Etisalat/EITC subsidiary DU made news in December of 2024 when it teamed up with AIHostingHub to set up the first NVIDIA supercluster in the GCC in Dubai Silicon Oasis. Housed in Supermicro liquid-cooled racks with a power consumption of over 5 MW, this high-density cluster serves huge AI workloads and showcases regional advances in chip-level compute architecture and sustainability.
Concurrently, the recently announced UAE–US AI campus, a 5 GW mega data center project disclosed in May 2025, chose Cisco and Oracle as key technology partners. GCC is at the vanguard of the worldwide growth of AI infrastructure thanks to Cisco's provision of cutting-edge networking and edge compute gear and Oracle's anticipated operation of a portion of the campus under the OpenAI "Stargate" program.
With significant government backing under National Vision 2030, Google Cloud launched its Doha cloud region in Qatar, implementing services to serve AI, ML, and HPC workloads in both the public and commercial sectors.
In the meanwhile, to enable industrial and mission-critical AI applications, Microsoft, in collaboration with Aramco Digital and Armada, installed Galleon edge data centers and high-performance Azure infrastructure throughout Saudi Arabia.

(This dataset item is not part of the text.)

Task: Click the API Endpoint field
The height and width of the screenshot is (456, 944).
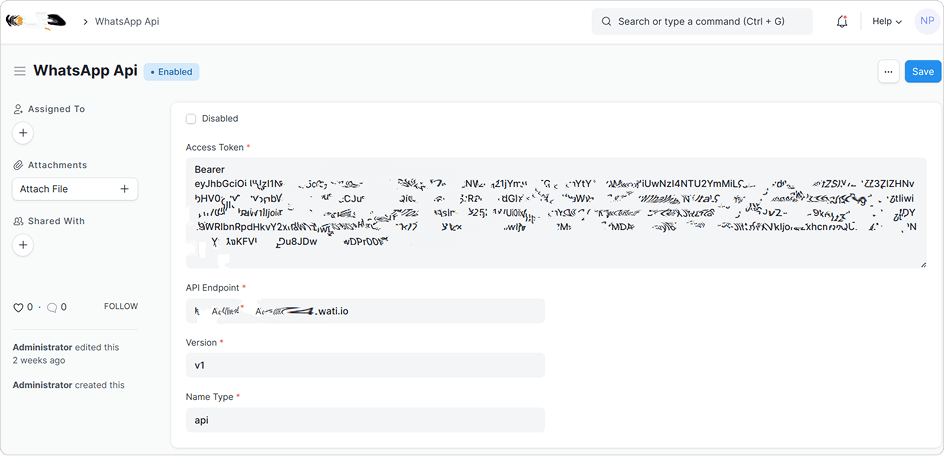Action: click(x=365, y=311)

In order to support hyperscale expansion, Hewlett Packard Enterprise and Dell Technologies, both of which are included in GCC investment reports, continue to provide cloud infrastructure and core IT services throughout regional data centers.
Sovereign cloud projects that focus on intra-GCC computing autonomy and regional data sovereignty, like Oracle's Dedicated Region in Bahrain, which was introduced alongside Beyon Solutions, further speed up these deployments.
Collectively, these advancements—from edge-to-core compute expansions, sovereign hosted solutions, NVIDIA-based AI clusters, and hyperscaler cloud regions—are quickly expanding grid computing and HPC capacity across the GCC, facilitating wider enterprise, government, and research adoption in AI-driven industries.